:: ACTION ITEM ::
When you copy the material below, keep every line exact and leave each picture out.

:: RECORDS SUPPLIED ::
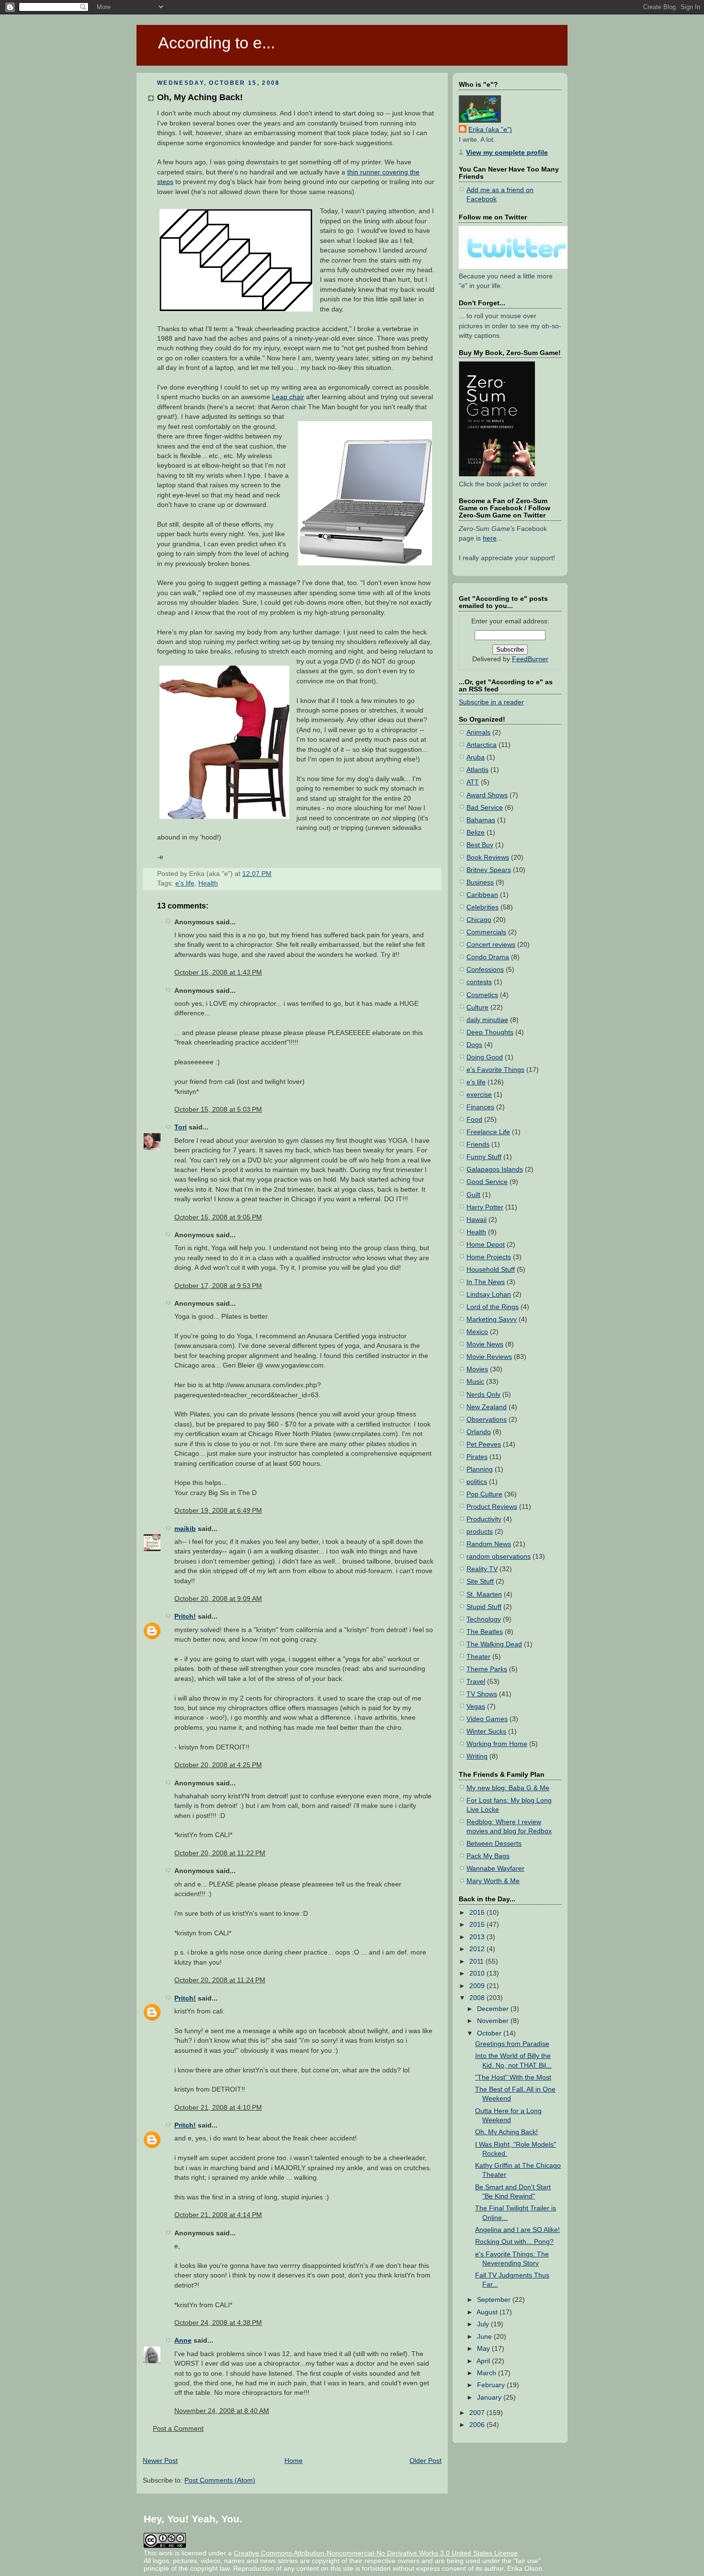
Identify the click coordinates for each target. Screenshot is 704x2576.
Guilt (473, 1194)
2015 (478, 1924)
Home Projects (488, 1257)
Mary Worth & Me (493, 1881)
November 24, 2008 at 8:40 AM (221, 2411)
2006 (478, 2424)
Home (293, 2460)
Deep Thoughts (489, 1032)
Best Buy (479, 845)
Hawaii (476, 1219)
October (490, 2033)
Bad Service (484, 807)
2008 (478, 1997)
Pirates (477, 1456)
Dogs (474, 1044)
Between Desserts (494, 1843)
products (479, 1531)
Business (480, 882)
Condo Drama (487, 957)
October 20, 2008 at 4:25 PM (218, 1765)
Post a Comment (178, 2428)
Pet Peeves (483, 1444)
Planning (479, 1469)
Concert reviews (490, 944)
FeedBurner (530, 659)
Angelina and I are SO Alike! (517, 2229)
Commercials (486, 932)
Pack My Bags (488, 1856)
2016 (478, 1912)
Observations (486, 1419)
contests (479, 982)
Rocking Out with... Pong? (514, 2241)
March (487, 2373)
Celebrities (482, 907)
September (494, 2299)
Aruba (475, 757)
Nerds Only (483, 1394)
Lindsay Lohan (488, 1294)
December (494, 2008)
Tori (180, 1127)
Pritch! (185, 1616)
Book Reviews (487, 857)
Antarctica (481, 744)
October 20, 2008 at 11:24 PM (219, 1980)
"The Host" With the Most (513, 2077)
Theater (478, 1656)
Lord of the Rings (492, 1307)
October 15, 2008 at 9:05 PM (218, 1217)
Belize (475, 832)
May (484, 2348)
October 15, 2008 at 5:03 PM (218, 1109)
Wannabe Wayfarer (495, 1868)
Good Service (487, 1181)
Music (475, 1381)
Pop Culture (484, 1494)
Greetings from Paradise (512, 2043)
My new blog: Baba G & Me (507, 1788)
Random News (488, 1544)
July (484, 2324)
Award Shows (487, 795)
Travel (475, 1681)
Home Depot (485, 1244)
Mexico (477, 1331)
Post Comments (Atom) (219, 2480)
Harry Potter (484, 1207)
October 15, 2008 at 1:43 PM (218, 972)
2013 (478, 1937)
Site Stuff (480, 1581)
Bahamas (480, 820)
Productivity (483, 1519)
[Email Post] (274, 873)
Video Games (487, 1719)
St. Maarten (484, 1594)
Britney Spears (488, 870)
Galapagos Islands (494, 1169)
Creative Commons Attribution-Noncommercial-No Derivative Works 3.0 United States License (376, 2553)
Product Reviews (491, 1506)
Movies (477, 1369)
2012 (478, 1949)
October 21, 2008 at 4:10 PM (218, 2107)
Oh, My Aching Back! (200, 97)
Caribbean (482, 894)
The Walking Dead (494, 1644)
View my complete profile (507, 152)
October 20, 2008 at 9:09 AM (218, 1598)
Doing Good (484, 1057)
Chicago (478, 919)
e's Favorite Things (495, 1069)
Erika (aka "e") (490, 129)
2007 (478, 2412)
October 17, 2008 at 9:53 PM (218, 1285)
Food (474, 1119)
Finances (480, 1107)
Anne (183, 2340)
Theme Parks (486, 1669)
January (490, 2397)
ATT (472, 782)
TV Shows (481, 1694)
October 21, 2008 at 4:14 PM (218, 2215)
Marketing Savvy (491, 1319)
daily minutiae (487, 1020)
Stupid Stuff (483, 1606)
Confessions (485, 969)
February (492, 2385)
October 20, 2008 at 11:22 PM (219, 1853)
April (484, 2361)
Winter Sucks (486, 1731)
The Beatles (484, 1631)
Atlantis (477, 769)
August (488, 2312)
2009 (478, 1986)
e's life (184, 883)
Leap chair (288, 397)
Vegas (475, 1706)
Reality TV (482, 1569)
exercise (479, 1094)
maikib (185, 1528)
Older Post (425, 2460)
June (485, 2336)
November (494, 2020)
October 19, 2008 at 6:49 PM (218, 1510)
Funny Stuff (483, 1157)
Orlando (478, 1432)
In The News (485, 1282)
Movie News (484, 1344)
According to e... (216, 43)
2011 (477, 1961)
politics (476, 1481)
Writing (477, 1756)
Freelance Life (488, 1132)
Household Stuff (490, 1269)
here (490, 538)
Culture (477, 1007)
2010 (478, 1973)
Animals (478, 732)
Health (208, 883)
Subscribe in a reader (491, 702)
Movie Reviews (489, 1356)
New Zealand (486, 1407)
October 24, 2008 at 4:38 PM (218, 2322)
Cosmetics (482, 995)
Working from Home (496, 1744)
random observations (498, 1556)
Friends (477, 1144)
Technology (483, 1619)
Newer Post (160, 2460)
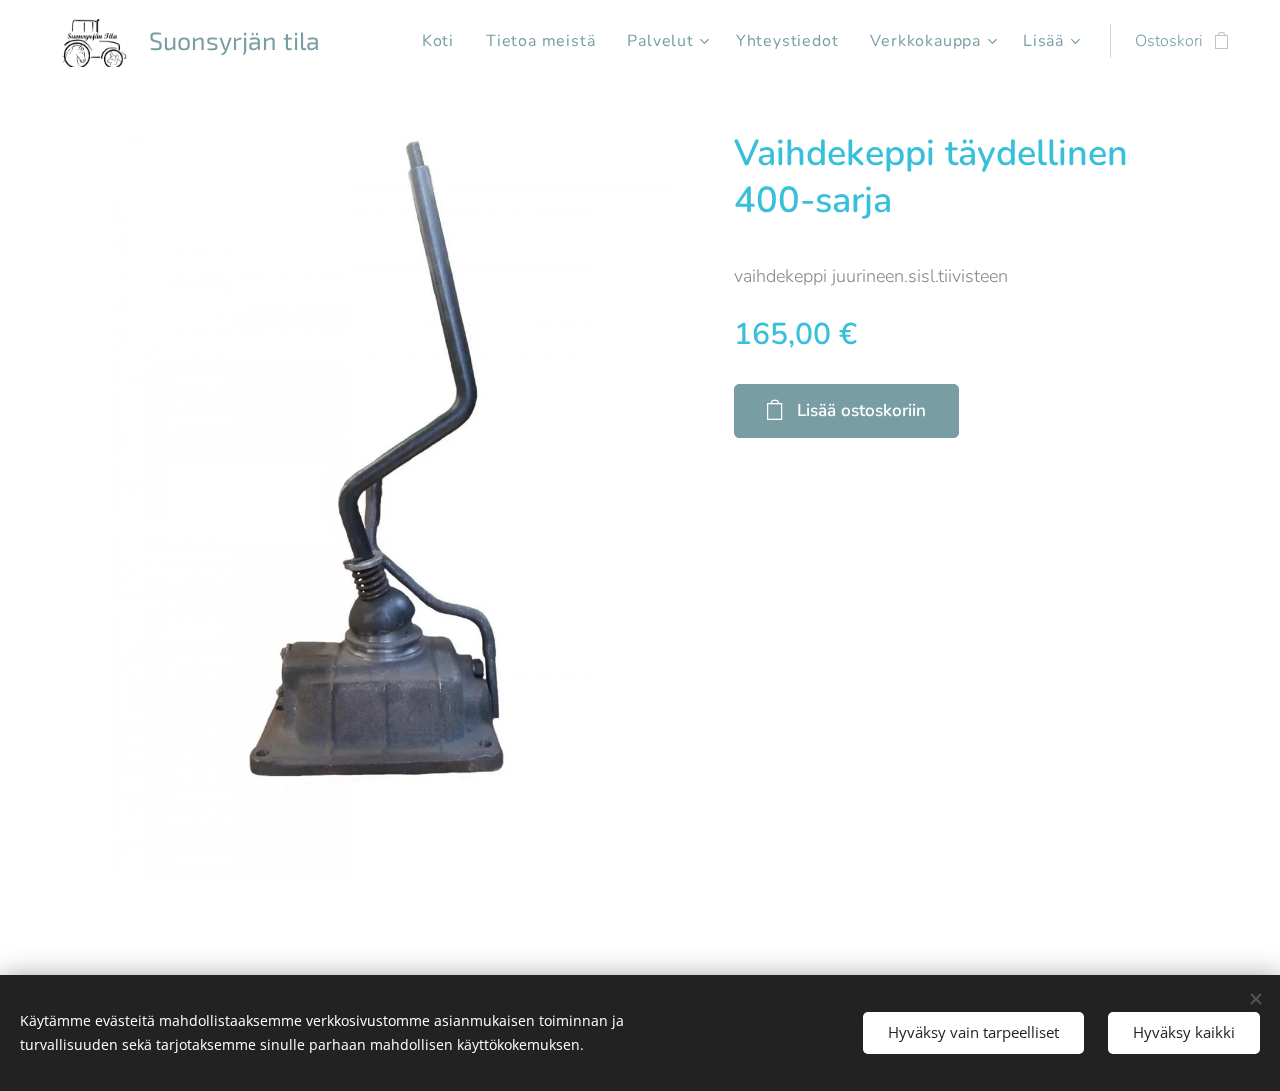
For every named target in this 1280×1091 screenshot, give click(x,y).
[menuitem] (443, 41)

:: EXERCISE RESULT ::
Identify the click coordinates for each target. Screenshot is 704x2576.
Guilt (473, 1194)
2015 (478, 1924)
Home Projects (488, 1257)
Mary Worth & Me (493, 1881)
November 24, 2008 at 8:40 AM (221, 2411)
2006 (478, 2424)
Home (293, 2460)
Deep Thoughts (489, 1032)
Best Buy (479, 845)
Hawaii (476, 1219)
October (490, 2033)
Bad Service (484, 807)
2008 (478, 1997)
Pirates (477, 1456)
Dogs (474, 1044)
Between Desserts (494, 1843)
products (479, 1531)
Business (480, 882)
Condo Drama (487, 957)
October 20, 2008 at 4:25 PM (218, 1765)
Post a Comment (178, 2428)
Pet Peeves (483, 1444)
Planning (479, 1469)
Concert reviews (490, 944)
FeedBurner (530, 659)
Angelina and I are SO Alike! (517, 2229)
Commercials (486, 932)
Pack My Bags (488, 1856)
2016 (478, 1912)
Observations (486, 1419)
contests (479, 982)
Rocking Out with... Pong? (514, 2241)
March (487, 2373)
Celebrities (482, 907)
September (494, 2299)
Aruba (475, 757)
Nerds Only (483, 1394)
Lindsay Lohan (488, 1294)
December (494, 2008)
Tori (180, 1127)
Pritch! (185, 1616)
Book Reviews (487, 857)
Antarctica (481, 744)
October 20, 2008 at 11:24 PM (219, 1980)
"The Host" With the Most (513, 2077)
Theater (478, 1656)
Lord of the Rings (492, 1307)
October 15, 2008 at 9:05 PM (218, 1217)
Belize (475, 832)
May (484, 2348)
October 15, 2008 at 5:03 PM (218, 1109)
Wannabe Wayfarer (495, 1868)
Good Service (487, 1181)
Music (475, 1381)
Pop Culture (484, 1494)
Greetings from Paradise (512, 2043)
My new blog: Baba G & Me (507, 1788)
Random News (488, 1544)
July (484, 2324)
Award Shows (487, 795)
Travel (475, 1681)
Home Depot (485, 1244)
Mexico (477, 1331)
Post Comments (Atom) (219, 2480)
Harry Potter (484, 1207)
October 15, 2008 at 1:43 PM (218, 972)
2013 (478, 1937)
Site Stuff (480, 1581)
Bahamas (480, 820)
Productivity (483, 1519)
[Email Post] (274, 873)
Video Games (487, 1719)
St. Maarten (484, 1594)
Britney Spears (488, 870)
Galapagos Islands (494, 1169)
Creative Commons Attribution-Noncommercial-No Derivative Works 3.0 United States License (376, 2553)
Product Reviews (491, 1506)
Movies (477, 1369)
2012 (478, 1949)
October 21, 2008 at 4:10 PM (218, 2107)
Oh, My Aching Back! (200, 97)
Caribbean (482, 894)
The Walking Dead (494, 1644)
View my complete profile (507, 152)
October 20, 2008 at 9:09 AM (218, 1598)
Doing Good (484, 1057)
Chicago (478, 919)
e's Favorite Things (495, 1069)
Erika (aka "e") (490, 129)
2007 (478, 2412)
October 17, 2008 at 9:53 PM (218, 1285)
Food (474, 1119)
Finances (480, 1107)
Anne (183, 2340)
Theme Parks (486, 1669)
January (490, 2397)
ATT (472, 782)
TV Shows (481, 1694)
October 21, 2008 at 4:14 PM (218, 2215)
Marketing Savvy (491, 1319)
daily minutiae (487, 1020)
Stupid Stuff (483, 1606)
Confessions (485, 969)
February (492, 2385)
October 20, 2008 at 11:22 PM (219, 1853)
April (484, 2361)
Winter Sucks (486, 1731)
The Beatles (484, 1631)
Atlantis (477, 769)
August (488, 2312)
2009 (478, 1986)
e's life (184, 883)
Leap chair (288, 397)
Vegas (475, 1706)
Reality TV (482, 1569)
exercise (479, 1094)
maikib (185, 1528)
Older Post (425, 2460)
June (485, 2336)
November (494, 2020)
October 19, 2008 at 6:49 PM (218, 1510)
Funny Stuff (483, 1157)
Orlando (478, 1432)
In The News (485, 1282)
Movie News (484, 1344)
According to e... (216, 43)
2011 (477, 1961)
politics (476, 1481)
Writing (477, 1756)
Freelance Life (488, 1132)
Household Stuff (490, 1269)
here (490, 538)
Culture (477, 1007)
2010 (478, 1973)
Animals (478, 732)
Health (208, 883)
Subscribe in a reader (491, 702)
Movie Reviews (489, 1356)
New Zealand (486, 1407)
October 24, 2008 at 4:38 PM (218, 2322)
Cosmetics (482, 995)
Working from Home (496, 1744)
random observations (498, 1556)
Friends (477, 1144)
Technology (483, 1619)
Newer Post (160, 2460)
For every named target in this 1280×1091 screenshot, give click(x,y).
[menuitem] (443, 41)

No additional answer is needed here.